DATA SHOWN:
:::
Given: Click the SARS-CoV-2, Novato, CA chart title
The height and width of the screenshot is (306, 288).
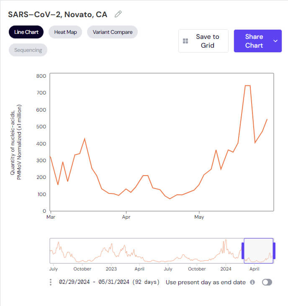Looking at the screenshot, I should click(57, 14).
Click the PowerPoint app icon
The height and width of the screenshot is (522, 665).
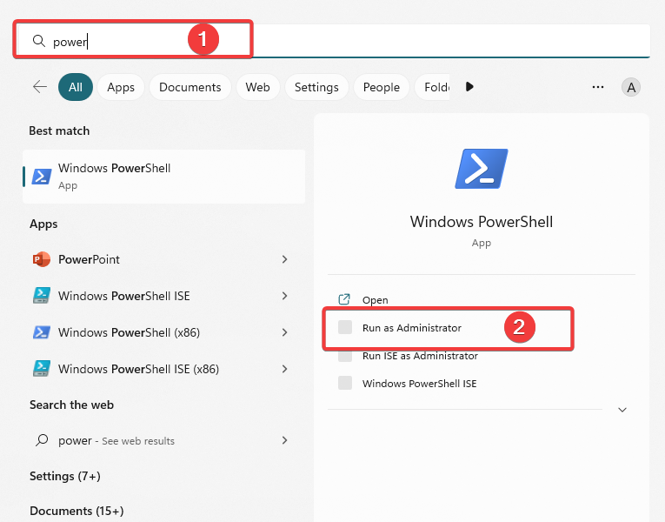coord(42,259)
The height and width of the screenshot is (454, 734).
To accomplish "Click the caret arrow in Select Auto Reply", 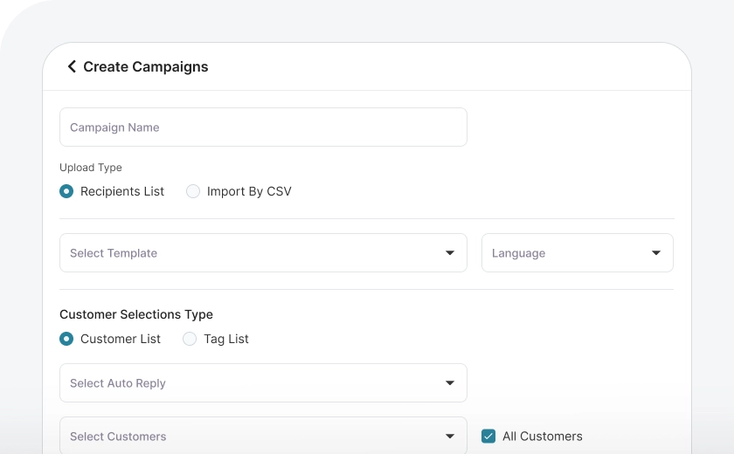I will tap(450, 383).
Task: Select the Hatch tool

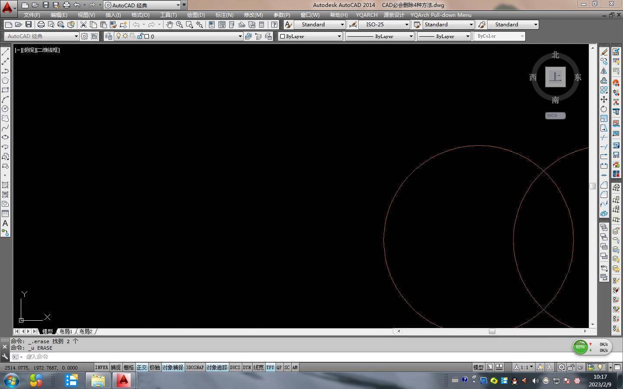Action: [x=5, y=185]
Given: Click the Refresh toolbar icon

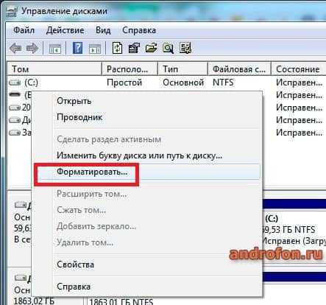Looking at the screenshot, I should tap(118, 48).
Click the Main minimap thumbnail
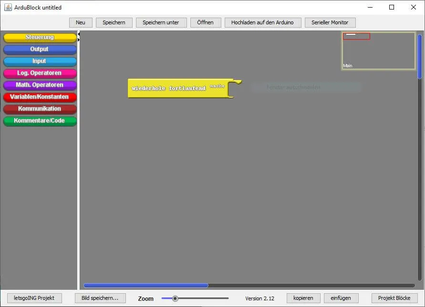Screen dimensions: 425x307 (x=378, y=51)
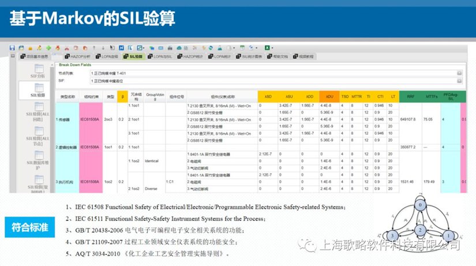
Task: Open dropdown beside Excel export icon
Action: [x=272, y=48]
:::
ACTIVITY:
No pictures belong in the output. Restate word for word only the lines from the one containing "Given: Click the Refresh toolbar icon" to the end of the entries above.

RESULT:
Given: Click the Refresh toolbar icon

Looking at the screenshot, I should tap(118, 48).
Click the Main minimap thumbnail
Screen dimensions: 425x307 (x=378, y=51)
Task: Open dropdown beside Excel export icon
Action: [x=272, y=48]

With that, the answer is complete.